Declaramos nuestra adhesión a los valores y principios promovidos por la Social Democracia Internacional en la medida que son fuente y apoyo de nuestras convicciones y principios democráticos, contribuyen al fortalecimiento de la vida social, política y económica de nuestro país y pueden ser fundamento inspirador de la superación de nuestra vida democrática.

Que no se define como una imposible uniformidad de todos los seres humanos, sino como principio que reconoce las diferencias y al mismo tiempo sostiene que ellas no pueden ser soporte para ningún tipo de discriminaciones.

La igualdad consiste en una misma posición y una misma condición de todos los ciudadanos ante todos los organismos del Poder Público, ante leyes idénticas para todos, con los mismos derechos y garantías tutelados por una sola e imparcial administración de justicia y un mismo tratamiento por parte de todos los organismos de la sociedad y del Estado.

La igualdad también se entiende como igualdad de oportunidades, ya como el derecho garantizado que tiene todo ciudadano de desarrollar libremente sus aptitudes y capacidades sin interferencias ni impedimentos indebidos, y entendida también como la obligación ineludible que tienen la sociedad y el Estado de brindar las facilidades, medios y recursos para que puedan acceder libremente a las oportunidades quienes en razón de desventajas económicas, sociales, culturales o aptitudinales de cualquier naturaleza se hallan impedidos de acceder a las mismas.

Como plena autonomía de la voluntad del individuo, como derecho que tienen los seres humanos a hacer todo cuanto esté lícitamente permitido y todo cuanto no esté explícitamente prohibido.

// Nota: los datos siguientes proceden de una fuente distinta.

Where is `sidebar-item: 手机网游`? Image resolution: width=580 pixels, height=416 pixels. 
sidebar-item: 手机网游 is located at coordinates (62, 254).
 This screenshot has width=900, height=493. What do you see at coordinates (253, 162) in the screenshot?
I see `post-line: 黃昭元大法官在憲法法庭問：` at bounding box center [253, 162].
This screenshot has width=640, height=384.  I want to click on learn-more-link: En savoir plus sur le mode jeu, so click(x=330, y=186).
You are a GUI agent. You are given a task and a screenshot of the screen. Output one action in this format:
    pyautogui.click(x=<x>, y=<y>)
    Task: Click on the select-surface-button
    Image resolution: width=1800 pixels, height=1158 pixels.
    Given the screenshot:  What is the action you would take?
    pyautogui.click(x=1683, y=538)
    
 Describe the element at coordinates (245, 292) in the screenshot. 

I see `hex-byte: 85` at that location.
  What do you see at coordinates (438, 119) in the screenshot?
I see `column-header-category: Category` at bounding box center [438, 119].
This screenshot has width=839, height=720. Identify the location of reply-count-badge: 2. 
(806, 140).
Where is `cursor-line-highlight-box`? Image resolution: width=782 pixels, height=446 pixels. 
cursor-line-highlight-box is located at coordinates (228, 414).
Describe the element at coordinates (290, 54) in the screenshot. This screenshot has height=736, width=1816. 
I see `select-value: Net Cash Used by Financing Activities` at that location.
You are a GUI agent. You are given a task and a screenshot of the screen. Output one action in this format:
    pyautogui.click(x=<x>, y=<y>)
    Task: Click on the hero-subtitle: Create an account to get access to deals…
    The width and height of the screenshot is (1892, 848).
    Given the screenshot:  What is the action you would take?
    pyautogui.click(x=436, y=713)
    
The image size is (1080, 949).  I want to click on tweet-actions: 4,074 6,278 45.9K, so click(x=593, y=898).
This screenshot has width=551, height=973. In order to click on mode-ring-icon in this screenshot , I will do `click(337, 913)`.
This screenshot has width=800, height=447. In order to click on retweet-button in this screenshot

  • Libertad como principio esencial que garantiza a toda persona el pleno ejercicio del derecho a decidir su comportamiento y acción sin interferencias ajenas a la propia persona y sin lesionar los derechos de los demás, en el marco de lo consagrado en el sistema jurídico de la doctrina universal de los derechos humanos.
  • Libertad como posibilidad de ejercer plenamente los derechos económicos, sociales, políticos, religiosos, de salud, vivienda, educación, cultura, sufragio, expresión, comunicación y todos los demás inherentes a la persona humana sin otras limitaciones que las restricciones mínimas establecidas democráticamente por razones de interés social o de coexistencia pacífica entre los ciudadanos.

Que se expresa en la necesaria y pacífica coexistencia de las más diversas formas de ser y de pensar, en la profesión de diferentes ideologías y cultos y como valor que garantice la convivencia entre sectores diferentes de la sociedad incluso más allá de su diversidad y heterogeneidad. Pluralismo garantizado en la tolerancia incluso de las ideas y posiciones antagónicas de nuestros adversarios.

Pluralismo que halla auténtico sentido y expresión en garantizar el ejercicio del disenso, de las deliberaciones y polémicas que puedan conducir o no al consenso. AD, además de reconocer el valor del disenso y el consenso democrático al que aquel debe conducir, los proclama como principios esenciales e inquebrantables de la verdadera democracia.